22/06/2022
A epilepsia é uma doença que acomete o encéfalo, causada por um espalhamento de descargas elétricas anormais, podendo gerar convulsões.
Existem diferentes tipos de epilepsia, as chamadas primárias (onde alguns neurônios geram as descargas elétricas anormais sem uma lesão visível relacionada) e as secundárias, onde há uma lesão no cérebro predispondo o problema. Os tratamentos são focados em reduzir o número das crises ou aboli-las e aumentar a qualidade de vida do paciente e seus próximos.
Alguns dos tratamentos mais comuns são:
💊 USO DE MEDICAMENTOS: Algumas das principais opções são a Fenitoína (muito utilizada em pacientes vítimas de traumatismo craniano), o Clonazepam, o Valproato, a Lamotrigina, entre outros.
🥗 DIETA CETOGÊNICA: o maior consumo de gordura e a diminuição do carboidrato (objetivos da dieta) estimulam a redução da excitabilidade neuronal, diminuindo o risco das crises. Esse tratamento geralmente não é exclusivo; é associado a outros tratamentos, principalmente em pediatria.

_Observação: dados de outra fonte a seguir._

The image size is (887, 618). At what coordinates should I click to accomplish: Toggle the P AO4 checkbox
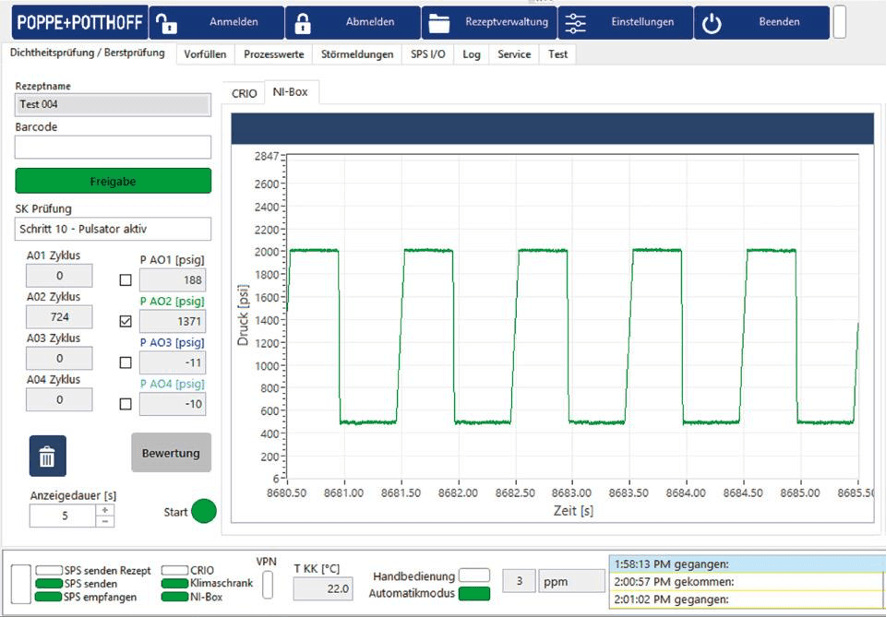click(125, 404)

🧐 INVESTIGAÇÃO: geralmente envolve avaliação por médicos neurologistas. É comum a necessidade de investigação com exames de imagem (como a ressonância magnética cerebral), métodos neurofisiológicos (como o eletroencefalograma) e eventualmente com investigação cirúrgica, como o mapeamento cortical invasivo ou estereoeletroencefalografia.
💉 CIRURGIAS: são diversas as opções de cirurgias neurológicas para o tratamento da epilepsia, porém são os médicos que devem analisar as melhores opções para a realidade de cada paciente.
🩺 DISPOSITIVOS: existem alguns dispositivos implantáveis para controle e tratamento da epilepsia. O mais popular é o estimulador de nervo vago (conhecido como VNS). Nele ocorre a utilização de um pequeno aparelho que envia curtos impulsos elétricos ao nervo vago, o que resulta em uma prevenção das crises, ou mesmo interrupção de uma crise em vigência. Outros dispositivos implantáveis para controle de epilepsia são os eletrodos de estimulação cerebral profunda (DBS) e o estimulador cerebral responsivo (RNS).
Cada caso é único. Procure um profissional para um diagnóstico e tratamento mais assertivos.